Common failings of remote teams amount to assuming that people know what’s going on, because it seems like such an obvious thing that as perhaps been talked about a lot around you, it’s hard to realise that people in other timezones have not heard the same things. Rather appropriately about this time I got an email from our architect expecting me to be heading to a meeting with him. I thought I’d made sure everyone knew I was out at QCon, I had announced it at a scrum, but I’d failed to really make sure it had been communicated.
Get together!
Yes, being distributed most of the time can work, but there is no substitute for getting together in the actual same place occasionally to form the kind of bonds of understanding you only get by spending social time with people. Dan North said that he had been to the Chicago office 4 times in the previous year, and one of those was for 11 weeks. This he felt was crucial for developing and maintaining the group dynamic required to be effective for the rest of the year. Horia Dragomir said that his team occasionally books a house somewhere so that the whole team can just get together, even though they work during the day just like they would normally, they then make sure the rest of the time is spent being social, going for walks, going to bars, whatever just to build up social experiences with the team. He even recommended conferences, if any two of your team want to go to the same conference, send them, their working relationship will only improve for the experience.
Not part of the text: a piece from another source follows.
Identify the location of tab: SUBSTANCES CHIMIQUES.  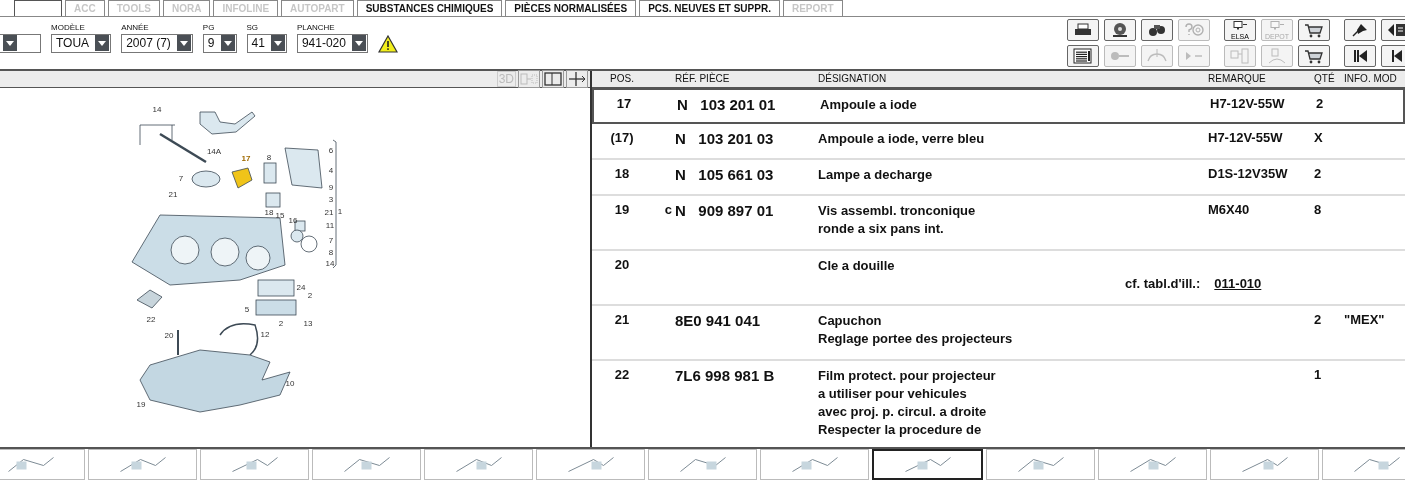
(430, 8).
One thing that Dan said, that related to other comments I’d heard about metrics, was that if you think working distributed is bad, why? what measurements do you have to back that assertion up? If you can measure the team effectiveness such that you can show the distribution is harmful, perhaps you can come up with good ideas to mitigate that issue. He also said only measure anything that you can get a trend for and know that a trend one way is bad and a trend the other way is good. Any other kind of metric is a waste of time.
The one interesting benefit Horia pointed out for allowing very distributed, at home working, was that you can get talent from where ever talent is. If you are in a major hub (silicon valley) then that’s fine there is lots of talent, but they have lots of choices and they tend to move around. If you are prepared to take talent and let them work from wherever they like, then you open yourself up to a much larger talent pool. I can certainly see the appeal of living where ever I like, and simply working from there, rather than commuting to a central location, and I can see how you could really make that flexibility work for you in terms of team productivity and commitment.
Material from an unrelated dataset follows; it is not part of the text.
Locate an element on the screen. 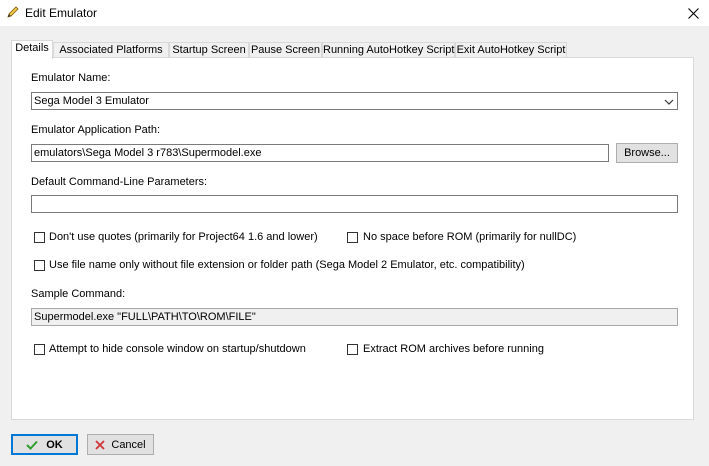 The image size is (709, 466). no-space-checkbox is located at coordinates (352, 238).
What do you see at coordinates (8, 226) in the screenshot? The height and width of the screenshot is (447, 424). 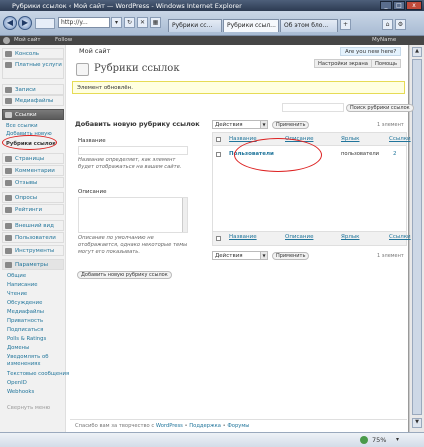 I see `appearance-icon` at bounding box center [8, 226].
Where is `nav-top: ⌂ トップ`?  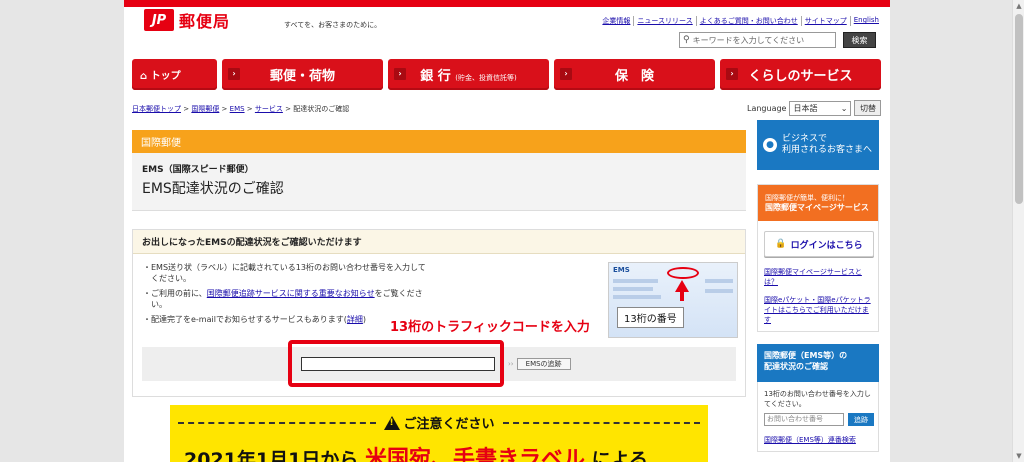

Dan’s whole presentation was called ‘There ain’t no cure for the distributed blues’ and I think it boiled down to some of the same things that Horia said.
Distributed is HARD
keeping it together is hard
Communication is paramount.
4 responses to “Lessons from QCon Part 2 – Working Distributed”
Thanks – I really need to think how to apply some of these. My team currently has one member in Toronto, who is always left out more than the local members. As a first step, I plan to force the company to buy some webcams, so we can at least visually include him in some of our meetings. I know you do this quite well in your team already.
We use skype loads, and gotomeeting is great. Also we now have video phones.But still i think the lesson of over sharing being better than under sharing is important because you still forget to tell people enough.
Hey!
I just found this. Thank you for the kind words!
You’re welcome. Thanks for the interesting presentation.